Perspectives de sortie de crise
Le Premier ministre Anatole Collinet Makosso suit le dossier « avec attention », selon son entourage. Un comité mixte, associant FECOFOOT, ministère et experts en sécurité vient d’être annoncé. Sa première réunion, prévue début septembre, devra établir un chronogramme de réouverture progressive des enceintes.
Des entrepreneurs locaux proposent déjà d’appuyer les travaux via des partenariats public-privé. « Nous pouvons installer des tourniquets connectés et des caméras intelligentes en moins d’un mois », assure le directeur d’une start-up brazzavilloise, convaincu qu’une technologie adaptée rassurera les assureurs et les familles.
Pour éviter tout nouveau bras de fer, plusieurs juristes suggèrent de formaliser un protocole définissant clairement les responsabilités de chaque acteur. Ils rappellent que des modèles existent déjà au Maroc et au Sénégal, où l’État conserve la tutelle tout en garantissant l’autonomie sportive nécessaire.

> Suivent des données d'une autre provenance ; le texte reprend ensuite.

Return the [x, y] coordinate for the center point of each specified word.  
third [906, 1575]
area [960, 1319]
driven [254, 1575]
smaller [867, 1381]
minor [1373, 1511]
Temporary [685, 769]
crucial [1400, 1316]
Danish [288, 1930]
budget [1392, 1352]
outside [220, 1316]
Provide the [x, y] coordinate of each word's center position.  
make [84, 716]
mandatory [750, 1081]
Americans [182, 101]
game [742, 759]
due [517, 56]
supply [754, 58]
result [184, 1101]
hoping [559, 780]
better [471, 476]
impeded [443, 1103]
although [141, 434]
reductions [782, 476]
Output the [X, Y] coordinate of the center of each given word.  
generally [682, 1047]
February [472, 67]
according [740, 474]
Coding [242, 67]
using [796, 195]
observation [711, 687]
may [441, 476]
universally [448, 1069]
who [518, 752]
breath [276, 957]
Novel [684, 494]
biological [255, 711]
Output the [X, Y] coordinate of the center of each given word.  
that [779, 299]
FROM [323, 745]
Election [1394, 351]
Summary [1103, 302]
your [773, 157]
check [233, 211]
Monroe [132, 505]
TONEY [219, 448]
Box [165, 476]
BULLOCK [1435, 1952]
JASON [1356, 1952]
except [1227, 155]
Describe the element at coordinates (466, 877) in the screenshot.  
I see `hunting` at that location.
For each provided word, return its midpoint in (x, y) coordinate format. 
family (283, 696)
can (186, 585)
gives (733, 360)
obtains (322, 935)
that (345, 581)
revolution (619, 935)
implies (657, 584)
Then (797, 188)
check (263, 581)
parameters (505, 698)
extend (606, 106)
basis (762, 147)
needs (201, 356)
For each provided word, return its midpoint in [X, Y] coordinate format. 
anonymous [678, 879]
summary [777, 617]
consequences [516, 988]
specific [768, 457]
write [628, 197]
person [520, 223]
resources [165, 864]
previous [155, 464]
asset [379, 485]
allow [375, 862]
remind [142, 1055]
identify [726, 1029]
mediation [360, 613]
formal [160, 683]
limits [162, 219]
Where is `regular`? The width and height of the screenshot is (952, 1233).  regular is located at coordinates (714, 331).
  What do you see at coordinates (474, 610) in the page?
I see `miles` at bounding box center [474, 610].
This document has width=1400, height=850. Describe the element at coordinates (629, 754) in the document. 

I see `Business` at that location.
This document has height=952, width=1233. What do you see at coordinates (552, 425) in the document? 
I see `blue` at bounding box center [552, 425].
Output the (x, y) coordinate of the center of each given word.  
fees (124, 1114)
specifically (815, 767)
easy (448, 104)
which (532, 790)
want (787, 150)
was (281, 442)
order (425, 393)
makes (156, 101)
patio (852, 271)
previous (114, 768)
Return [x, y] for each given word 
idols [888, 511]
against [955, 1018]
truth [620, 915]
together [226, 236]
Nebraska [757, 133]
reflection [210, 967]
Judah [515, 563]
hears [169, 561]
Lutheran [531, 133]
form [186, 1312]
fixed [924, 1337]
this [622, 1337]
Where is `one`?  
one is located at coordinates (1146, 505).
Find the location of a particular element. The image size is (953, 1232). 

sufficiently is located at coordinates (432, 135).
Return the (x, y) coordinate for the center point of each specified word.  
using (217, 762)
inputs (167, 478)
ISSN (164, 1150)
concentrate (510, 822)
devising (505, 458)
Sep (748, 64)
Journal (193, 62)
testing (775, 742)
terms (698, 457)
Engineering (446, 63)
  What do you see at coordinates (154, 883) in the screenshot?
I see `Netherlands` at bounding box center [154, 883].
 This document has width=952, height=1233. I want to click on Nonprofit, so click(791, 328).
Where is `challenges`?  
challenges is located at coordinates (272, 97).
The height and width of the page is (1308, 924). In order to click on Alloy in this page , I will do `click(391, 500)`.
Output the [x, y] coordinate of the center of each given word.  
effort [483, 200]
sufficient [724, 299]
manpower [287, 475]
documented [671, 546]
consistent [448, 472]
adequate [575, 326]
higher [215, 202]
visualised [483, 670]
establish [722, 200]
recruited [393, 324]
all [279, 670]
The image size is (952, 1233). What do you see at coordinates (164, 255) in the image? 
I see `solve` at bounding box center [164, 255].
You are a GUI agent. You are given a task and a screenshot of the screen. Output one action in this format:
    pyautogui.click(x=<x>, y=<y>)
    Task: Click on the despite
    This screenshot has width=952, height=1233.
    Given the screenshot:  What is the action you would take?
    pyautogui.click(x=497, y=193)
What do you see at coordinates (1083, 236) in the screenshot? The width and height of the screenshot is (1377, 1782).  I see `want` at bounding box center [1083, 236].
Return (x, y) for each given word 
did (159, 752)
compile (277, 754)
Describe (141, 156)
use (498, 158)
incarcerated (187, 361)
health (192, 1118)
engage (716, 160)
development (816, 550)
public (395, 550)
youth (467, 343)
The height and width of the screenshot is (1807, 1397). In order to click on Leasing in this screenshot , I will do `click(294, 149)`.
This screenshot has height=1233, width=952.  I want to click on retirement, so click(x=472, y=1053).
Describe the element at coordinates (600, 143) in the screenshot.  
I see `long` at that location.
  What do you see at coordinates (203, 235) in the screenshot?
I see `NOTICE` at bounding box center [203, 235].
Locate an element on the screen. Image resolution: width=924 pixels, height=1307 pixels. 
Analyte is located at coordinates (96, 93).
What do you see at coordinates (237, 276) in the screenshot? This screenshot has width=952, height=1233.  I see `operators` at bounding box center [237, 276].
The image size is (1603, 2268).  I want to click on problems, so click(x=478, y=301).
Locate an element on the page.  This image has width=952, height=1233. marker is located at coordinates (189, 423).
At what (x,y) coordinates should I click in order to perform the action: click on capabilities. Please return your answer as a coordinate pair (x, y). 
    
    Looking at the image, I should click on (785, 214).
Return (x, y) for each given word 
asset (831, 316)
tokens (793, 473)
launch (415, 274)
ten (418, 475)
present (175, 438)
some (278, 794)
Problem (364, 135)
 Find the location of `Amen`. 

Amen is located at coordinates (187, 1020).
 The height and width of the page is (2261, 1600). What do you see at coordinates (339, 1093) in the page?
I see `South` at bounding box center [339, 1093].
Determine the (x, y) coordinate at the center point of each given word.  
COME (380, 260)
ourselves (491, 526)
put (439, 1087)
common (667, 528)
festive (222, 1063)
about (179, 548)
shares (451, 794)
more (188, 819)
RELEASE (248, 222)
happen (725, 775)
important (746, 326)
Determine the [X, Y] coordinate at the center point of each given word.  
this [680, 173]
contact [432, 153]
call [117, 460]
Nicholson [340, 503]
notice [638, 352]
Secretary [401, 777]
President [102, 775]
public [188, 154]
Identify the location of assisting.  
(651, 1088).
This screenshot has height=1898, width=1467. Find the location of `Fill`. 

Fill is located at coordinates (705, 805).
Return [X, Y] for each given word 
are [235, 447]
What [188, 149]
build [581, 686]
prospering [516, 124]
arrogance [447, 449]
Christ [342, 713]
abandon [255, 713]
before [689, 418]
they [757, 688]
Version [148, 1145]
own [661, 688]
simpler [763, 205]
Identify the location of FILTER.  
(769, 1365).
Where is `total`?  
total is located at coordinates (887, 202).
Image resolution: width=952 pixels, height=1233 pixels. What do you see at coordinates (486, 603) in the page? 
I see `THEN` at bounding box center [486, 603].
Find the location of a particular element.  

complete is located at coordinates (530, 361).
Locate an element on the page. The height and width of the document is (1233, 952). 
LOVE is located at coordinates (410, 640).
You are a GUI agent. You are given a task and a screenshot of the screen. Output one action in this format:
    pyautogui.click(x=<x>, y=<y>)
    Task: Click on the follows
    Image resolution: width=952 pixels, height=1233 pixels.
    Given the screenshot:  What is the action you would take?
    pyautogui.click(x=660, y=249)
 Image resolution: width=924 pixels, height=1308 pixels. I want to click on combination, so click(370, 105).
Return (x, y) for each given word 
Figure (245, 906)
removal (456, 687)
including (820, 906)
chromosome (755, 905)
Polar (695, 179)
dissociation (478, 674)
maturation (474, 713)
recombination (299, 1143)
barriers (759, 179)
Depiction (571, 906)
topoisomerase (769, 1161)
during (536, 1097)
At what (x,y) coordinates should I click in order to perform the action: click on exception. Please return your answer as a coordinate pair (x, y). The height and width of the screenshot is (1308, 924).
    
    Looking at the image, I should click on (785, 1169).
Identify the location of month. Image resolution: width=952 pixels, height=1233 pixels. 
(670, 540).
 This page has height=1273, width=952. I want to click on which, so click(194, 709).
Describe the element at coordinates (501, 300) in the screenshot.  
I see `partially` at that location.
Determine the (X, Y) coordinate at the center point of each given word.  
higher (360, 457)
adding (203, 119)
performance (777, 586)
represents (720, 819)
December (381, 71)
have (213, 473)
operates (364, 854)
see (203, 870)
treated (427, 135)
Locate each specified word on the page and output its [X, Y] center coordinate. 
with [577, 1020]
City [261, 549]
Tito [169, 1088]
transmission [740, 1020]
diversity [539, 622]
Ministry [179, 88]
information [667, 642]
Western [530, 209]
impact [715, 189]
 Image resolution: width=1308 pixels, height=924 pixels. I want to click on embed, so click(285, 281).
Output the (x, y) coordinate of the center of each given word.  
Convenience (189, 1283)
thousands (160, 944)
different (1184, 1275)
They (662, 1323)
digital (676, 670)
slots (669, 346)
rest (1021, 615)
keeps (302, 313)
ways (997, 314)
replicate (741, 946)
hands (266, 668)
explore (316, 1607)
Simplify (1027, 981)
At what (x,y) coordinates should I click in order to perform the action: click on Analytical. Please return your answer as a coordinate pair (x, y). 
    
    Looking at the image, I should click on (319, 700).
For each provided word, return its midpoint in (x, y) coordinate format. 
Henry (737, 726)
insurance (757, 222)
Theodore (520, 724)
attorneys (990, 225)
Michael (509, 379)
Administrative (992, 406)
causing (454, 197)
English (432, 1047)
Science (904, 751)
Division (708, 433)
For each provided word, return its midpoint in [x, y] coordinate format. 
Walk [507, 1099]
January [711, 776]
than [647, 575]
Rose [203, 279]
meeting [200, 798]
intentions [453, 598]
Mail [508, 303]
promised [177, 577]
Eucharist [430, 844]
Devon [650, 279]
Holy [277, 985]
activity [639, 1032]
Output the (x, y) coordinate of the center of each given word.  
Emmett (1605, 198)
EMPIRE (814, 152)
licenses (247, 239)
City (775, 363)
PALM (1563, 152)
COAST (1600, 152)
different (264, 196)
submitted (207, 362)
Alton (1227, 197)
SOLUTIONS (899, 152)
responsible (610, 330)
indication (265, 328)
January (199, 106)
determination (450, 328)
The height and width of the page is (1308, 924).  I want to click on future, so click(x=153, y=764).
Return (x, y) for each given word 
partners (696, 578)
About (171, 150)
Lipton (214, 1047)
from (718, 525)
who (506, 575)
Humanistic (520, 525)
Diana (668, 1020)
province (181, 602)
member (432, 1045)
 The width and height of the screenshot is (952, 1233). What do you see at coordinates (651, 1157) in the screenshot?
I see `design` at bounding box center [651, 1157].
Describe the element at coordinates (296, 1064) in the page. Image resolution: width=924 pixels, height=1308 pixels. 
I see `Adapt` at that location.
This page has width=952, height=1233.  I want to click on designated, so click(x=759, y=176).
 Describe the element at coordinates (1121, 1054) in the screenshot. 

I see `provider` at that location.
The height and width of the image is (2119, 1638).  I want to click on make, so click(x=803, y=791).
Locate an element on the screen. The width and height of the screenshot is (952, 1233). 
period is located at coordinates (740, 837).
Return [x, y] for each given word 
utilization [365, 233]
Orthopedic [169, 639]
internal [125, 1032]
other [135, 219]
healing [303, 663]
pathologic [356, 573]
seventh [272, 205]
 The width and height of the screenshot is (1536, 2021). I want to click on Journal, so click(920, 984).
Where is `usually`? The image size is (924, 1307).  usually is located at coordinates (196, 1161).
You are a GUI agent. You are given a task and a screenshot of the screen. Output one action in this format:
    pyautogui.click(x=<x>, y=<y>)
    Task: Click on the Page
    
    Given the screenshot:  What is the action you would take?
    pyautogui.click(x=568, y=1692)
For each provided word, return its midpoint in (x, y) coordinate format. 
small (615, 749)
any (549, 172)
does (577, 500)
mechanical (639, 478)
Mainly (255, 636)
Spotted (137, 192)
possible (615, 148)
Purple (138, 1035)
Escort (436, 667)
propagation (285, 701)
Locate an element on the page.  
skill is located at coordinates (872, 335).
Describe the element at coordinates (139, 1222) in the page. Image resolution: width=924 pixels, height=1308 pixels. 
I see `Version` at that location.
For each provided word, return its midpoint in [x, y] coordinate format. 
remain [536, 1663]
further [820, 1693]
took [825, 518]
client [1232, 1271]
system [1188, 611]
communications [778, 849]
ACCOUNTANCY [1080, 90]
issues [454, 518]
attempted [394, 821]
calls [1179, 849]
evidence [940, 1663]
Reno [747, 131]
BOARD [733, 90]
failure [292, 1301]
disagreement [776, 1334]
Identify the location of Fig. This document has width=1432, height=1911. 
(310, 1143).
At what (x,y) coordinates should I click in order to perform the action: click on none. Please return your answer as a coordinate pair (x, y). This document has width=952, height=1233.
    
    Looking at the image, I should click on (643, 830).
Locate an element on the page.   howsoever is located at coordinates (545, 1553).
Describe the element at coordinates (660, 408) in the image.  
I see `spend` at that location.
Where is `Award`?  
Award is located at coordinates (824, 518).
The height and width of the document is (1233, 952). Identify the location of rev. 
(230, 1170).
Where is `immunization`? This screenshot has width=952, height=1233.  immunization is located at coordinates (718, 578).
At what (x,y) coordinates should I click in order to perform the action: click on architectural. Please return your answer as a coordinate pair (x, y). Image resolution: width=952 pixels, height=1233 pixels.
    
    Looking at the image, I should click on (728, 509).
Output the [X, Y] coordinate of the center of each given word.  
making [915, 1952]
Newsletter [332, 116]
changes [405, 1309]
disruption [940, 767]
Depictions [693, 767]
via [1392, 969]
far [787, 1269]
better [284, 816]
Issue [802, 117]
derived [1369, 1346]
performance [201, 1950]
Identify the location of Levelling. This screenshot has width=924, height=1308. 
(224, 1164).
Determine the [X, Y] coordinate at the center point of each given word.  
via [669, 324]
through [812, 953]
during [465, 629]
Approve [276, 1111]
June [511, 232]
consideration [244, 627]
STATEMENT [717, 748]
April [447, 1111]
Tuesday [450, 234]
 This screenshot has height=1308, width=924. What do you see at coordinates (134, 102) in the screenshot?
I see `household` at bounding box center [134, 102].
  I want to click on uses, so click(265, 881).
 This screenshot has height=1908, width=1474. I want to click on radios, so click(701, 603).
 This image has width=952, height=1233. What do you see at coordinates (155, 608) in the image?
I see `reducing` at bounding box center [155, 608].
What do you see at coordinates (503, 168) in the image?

Les prochains jours diront si le dialogue l’emporte. En attendant, la patience des supporters reste mise à l’épreuve. Beaucoup espèrent une issue rapide afin de se concentrer sur la qualification des Diables Rouges pour les éliminatoires continentaux prévus au début de l’année prochaine.
Quelles que soient les responsabilités, tous les acteurs conviennent que le football demeure un levier d’unité nationale. Réparer les tribunes, c’est aussi réparer le lien social. Un compromis solide offrirait au pays une vitrine positive, à l’image de son ambition croissante sur la scène africaine.